Payroll Deduction Bill
HB0502 (Casada) / SB0490 (Kelsey)

As most of you are aware, TSEA has continually fought against all bills that would change our payroll deduction of dues. This bill has been successfully defeated, as both sponsors have committed to taking the bills off notice for this year. Rep. Casada, who has carried this bill for several years, has agreed to work with TSEA over the summer to negotiate language requiring all labor organizations to model their payroll deduction practices after TSEA. TSEA allows its members to decide if they want any of their dues to go to our political action committee for campaign donations, and all of our expenditures are available at all times to our membership and to the public via our online PAC disclosures and our IRS 990 forms as filed with the Secretary of State. We hope that if Rep. Casada can draft a bill similar to our present policy, this issue will be closed and thus become one less item we have to fight against every year.

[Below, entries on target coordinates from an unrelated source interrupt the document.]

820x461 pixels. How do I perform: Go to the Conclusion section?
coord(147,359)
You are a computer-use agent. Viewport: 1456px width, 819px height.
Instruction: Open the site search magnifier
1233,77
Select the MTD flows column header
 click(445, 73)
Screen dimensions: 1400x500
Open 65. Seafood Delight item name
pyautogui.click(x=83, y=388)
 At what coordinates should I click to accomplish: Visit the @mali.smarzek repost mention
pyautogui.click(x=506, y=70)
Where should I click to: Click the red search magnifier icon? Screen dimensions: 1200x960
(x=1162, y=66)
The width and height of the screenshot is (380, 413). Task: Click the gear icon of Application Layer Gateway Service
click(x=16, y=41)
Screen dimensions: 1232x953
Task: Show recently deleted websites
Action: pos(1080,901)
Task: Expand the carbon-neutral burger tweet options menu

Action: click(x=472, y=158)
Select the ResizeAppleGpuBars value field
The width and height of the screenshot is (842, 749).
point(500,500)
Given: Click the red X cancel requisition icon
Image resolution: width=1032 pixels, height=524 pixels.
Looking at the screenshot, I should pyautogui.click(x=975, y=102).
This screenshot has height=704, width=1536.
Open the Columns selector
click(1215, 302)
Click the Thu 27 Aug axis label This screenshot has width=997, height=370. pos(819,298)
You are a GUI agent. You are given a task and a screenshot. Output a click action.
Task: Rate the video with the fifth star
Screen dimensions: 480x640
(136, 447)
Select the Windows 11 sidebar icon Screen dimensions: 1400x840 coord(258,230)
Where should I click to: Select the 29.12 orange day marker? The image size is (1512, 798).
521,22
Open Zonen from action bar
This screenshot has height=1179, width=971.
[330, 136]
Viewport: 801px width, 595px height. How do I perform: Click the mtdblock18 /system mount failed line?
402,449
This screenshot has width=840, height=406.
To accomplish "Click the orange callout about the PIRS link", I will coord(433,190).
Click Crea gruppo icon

Disruptive Employee Organization & Union Activities
HB1687 (Durham) / SB1662 (Kelsey)

This bill prohibits certain union and employee organization activities and makes certain disruptive and illegal conduct involving unions and employee organizations a criminal offense. While TSEA does not condone this behavior and we do not participate in any strikes, we are still concerned with the unintended consequences of this bill, should it result in activities such as workplace recruiting being considered coercion. We have expressed our concern to the committees in which this bill has been heard, and as it stands now, we do not believe it directly impacts our activities at TSEA.

An Attorney General’s opinion has been requested on this bill, and it presently is set to be heard in the Senate Judiciary Committee and the House Criminal Committee next week. This bill is expected to fail the House committee, and TSEA is actively lobbying legislators as to our concerns. It was brought to Tennessee by an outside organization, the US Chamber of Commerce, like many of the other bills that are anti-labor. Every year, TSEA has stood up against this movement, reminding legislators that we do not have a problem in Tennessee and that these bills are unnecessary. To date, we have been successful in defeating this type of legislation.

Demonstrating/Picketing Over Labor Disputes
HB1688 (Durham) / SB1661 (Kelsey)

This bill makes mass picketing and targeted residential picketing a criminal offenses. Again, while TSEA does not strike, we believe in everyone’s constitutional right to lawfully protest. The Attorney General has ruled that this bill is suspect to being unconstitutional as it applies specifically to labor. If the bill was amended to address the issue of blocking ingress and egress to a place of business and not implicate labor activities specifically, then it would be constitutional. The House sponsor has questioned the AG opinion and does not think the bill is unconstitutional. So if this bill passes, it will be up to the court system to decide.

This bill will be heard in the House Consumer Committee and possibly the Senate Judiciary Committee this week. We have been told that the Governor will not sign this bill should it pass, so hopefully these committees will trust in the Attorney General and oppose this legislation. TSEA, again, is actively addressing our concerns with the constitutionality of this bill and everyone’s right to protest.


As always, we will make you aware of updates and developments as information comes available, and will put the word out if your help is needed in contacting legislators regarding our bills.